■ **EXCERTO DO TEXTO**

Li “A Estranha Morte do Professor Antena” ainda na adolescência e devo confessar que fiquei perturbada. Enquanto que em “A Confissão de Lúcio” temos um surrealismo psicológico (a mulher que desaparece perante os olhos de Lúcio, será que ela existe mesmo ou não passa de uma manifestação da homossexualidade do protagonista?), cheio de segundos sentidos e simbolismos, “A Estranha Morte do Professor Antena” é uma história de terror. Mais propriamente, uma história de ficção científica de terror, embora a explicação científica nunca entre em pormenores, deixando as culpas aos apontamentos (convenientemente) incompletos do Mestre.
É difícil analisar este conto sem o spoiler logo nas primeiras páginas, o spoiler que, afinal, dá título ao conto. O Prof. Antena morre vítima do que é oficialmente um atropelamento. Mas só agora o seu assistente, e narrador da história, vem a público revelar o que realmente aconteceu. O Prof. Antena descobriu uma maneira de viajar entre dimensões paralelas, só que teve o azar de entrar na dimensão errada à hora errada. Algo dessa dimensão o trucidou como a alguém colhido por um comboio. Desde que li este conto nunca mais achei interessante andar por aí a viajar entre dimensões. Sim, foi um conto difícil de esquecer, por muito que a base científica que lhe dá origem peque por insuficiente. Para conto de terror, no entanto, chega e sobra.

■ **TAREFAS OBRIGATÓRIAS**
(a) Pode transcrever palavra por palavra o excerto sobre o conto do Professor Antena, começando em "É difícil analisar" e terminando em "chega e sobra."?
(b) Consegue prosseguir o excerto sobre o conto do Professor Antena a partir do ponto onde ele termina?
Os dados não contam para nada nesta parte.

■ **DADOS FORNECIDOS**

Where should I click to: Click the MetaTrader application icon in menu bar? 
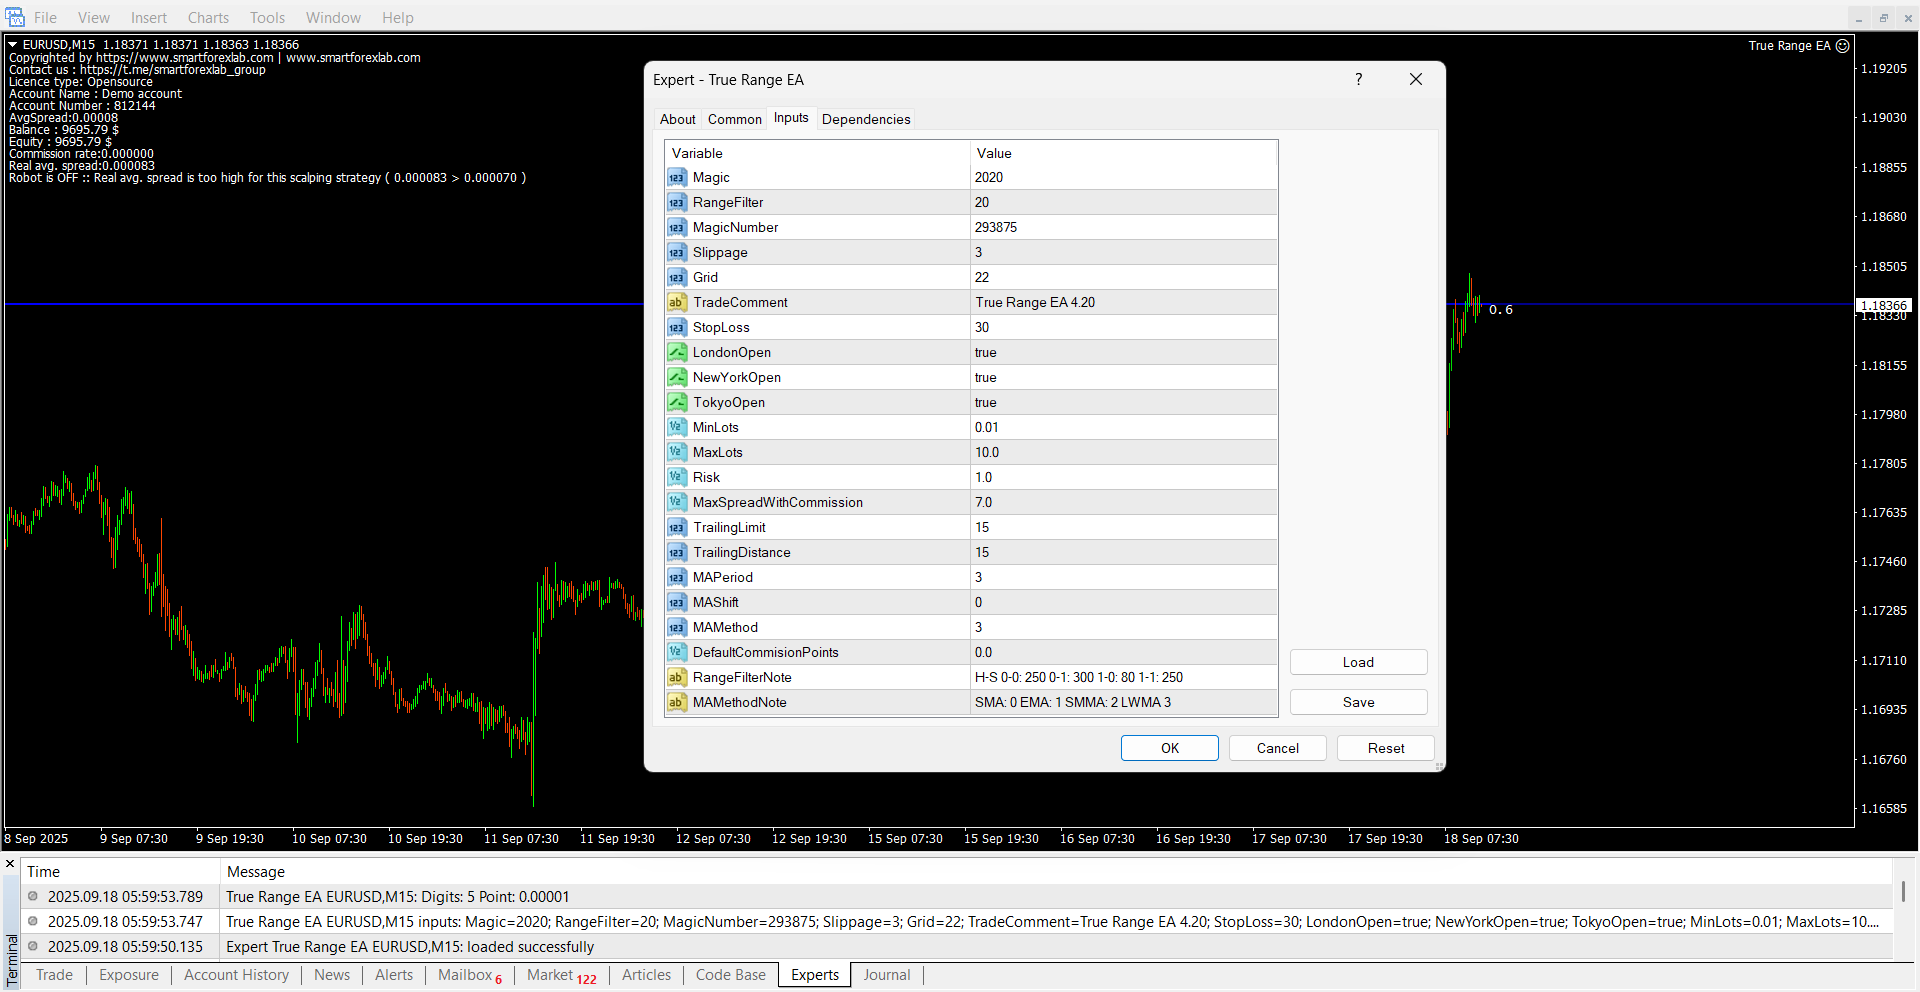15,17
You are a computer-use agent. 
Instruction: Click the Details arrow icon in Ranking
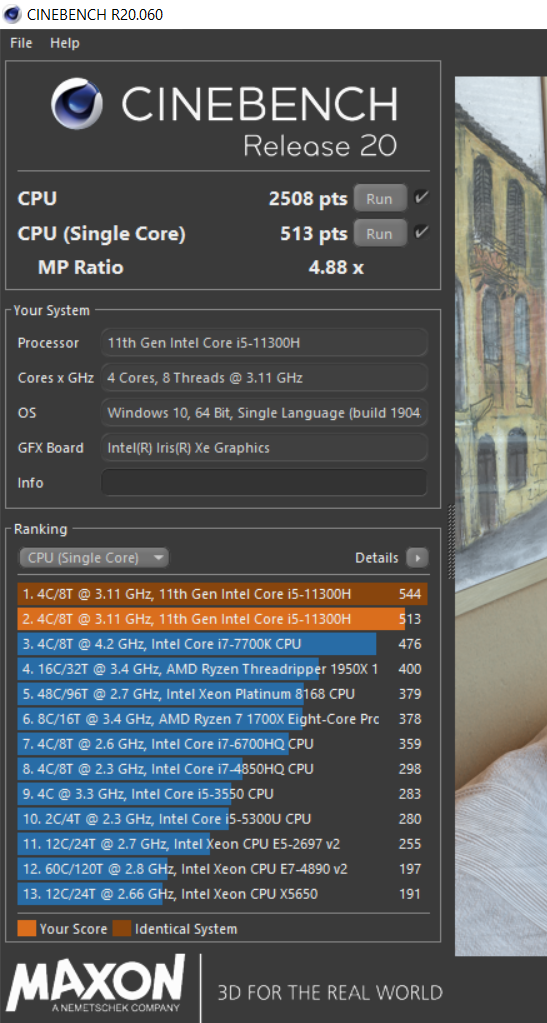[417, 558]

■ **RESULTADOS**
(a)
É difícil analisar este conto sem o spoiler logo nas primeiras páginas, o spoiler que, afinal, dá título ao conto. O Prof. Antena morre vítima do que é oficialmente um atropelamento. Mas só agora o seu assistente, e narrador da história, vem a público revelar o que realmente aconteceu. O Prof. Antena descobriu uma maneira de viajar entre dimensões paralelas, só que teve o azar de entrar na dimensão errada à hora errada. Algo dessa dimensão o trucidou como a alguém colhido por um comboio. Desde que li este conto nunca mais achei interessante andar por aí a viajar entre dimensões. Sim, foi um conto difícil de esquecer, por muito que a base científica que lhe dá origem peque por insuficiente. Para conto de terror, no entanto, chega e sobra.

(b)
Nesta segunda leitura, o que mais me impressionou não foi a morte chocante do Prof. Antena, mas antes a questão das dimensões paralelas. Esta história foi publicada em 1915 (compilação “Céu em Fogo”). Onde é que Sá-Carneiro foi buscar estes conhecimentos científicos? Lovecraft, no mesmo período, arranja maneira de explicar estas coisas com portais abertos por deuses e extraterrestres. Havia sequer hipóteses científicas nesta época sobre dimensões paralelas, pergunto eu que não percebo quase nada do assunto? Mas de repente Mário de Sá-Carneiro fala do Espiritismo, e, por muito que os cientistas de hoje esperneiem de nojo, basta ler “O Livro dos Espíritos” de Allan Kardec, publicado em 1857, para ficar com uma ideia clara de vidas sucessivas em diferentes dimensões, até em diferentes mundos. E, de facto, o Prof. Antena não tenciona ir a uma dimensão “paralela” a esta em termos espaço-temporais; ele pensa que vai para uma dimensão da (sua) vida futura. O que difere da doutrina Espírita, se não estou em erro, é a questão de a vida futura poder decorrer em espaço-tempo simultâneo com a vida presente a ponto de ser possível atravessar de uma para a outra, como nas dimensões alternativas de ”The Man in the High Castle”. Mas outro livro de cariz igualmente espiritualista, “Conversas com Deus”, de Neale Donald Walsch, publicado em 1995, e com a Teoria das Cordas por base/inspiração, afirma que é bem possível que todas as dimensões, passadas, presentes e futuras, existam “agora” e que nós não tenhamos capacidade de as percepcionar. Rebuscado? A Teoria das Cordas também me parece rebuscada, uma coisa de ficção científica. Mas aparentemente há cientistas que trabalham a sério para a provar, bem como a uma Teoria de Tudo. Quem sou eu, ignara, para falar do que não sei?
Isto tudo para dizer que fiquei algo baralhada quanto ao conhecimento de dimensões espaço-temporais que haveria no tempo de Sá-Carneiro. Não era um bocadinho cedo para isto? Nesta altura ainda o Einstein andava a trabalhar na Teoria da Relatividade. Ter-se-á Sá-Carneiro realmente inspirado no Espiritismo?

Aceite a hipótese das vidas sucessivas e, de resto, preocupando-nos apenas com a de hoje e com a de ontem – onde se localizarão essas vidas, quais serão os seus meios?...
«Essas vidas existem sobrepostas, bem como os seus meios» – parece ter concluído o sábio. Unicamente os seres adaptados a uma vida, seriam insensíveis a outra. Assim não a poderiam ver, não a poderiam sentir, embora ela os trespassasse, os entrecruzasse.
(Citação do conto, mas de outra fonte que não “A Dança dos Ossos”.)


A nível espiritualista, acho tudo isto interessantíssimo. A nível científico é que não me interessa tanto.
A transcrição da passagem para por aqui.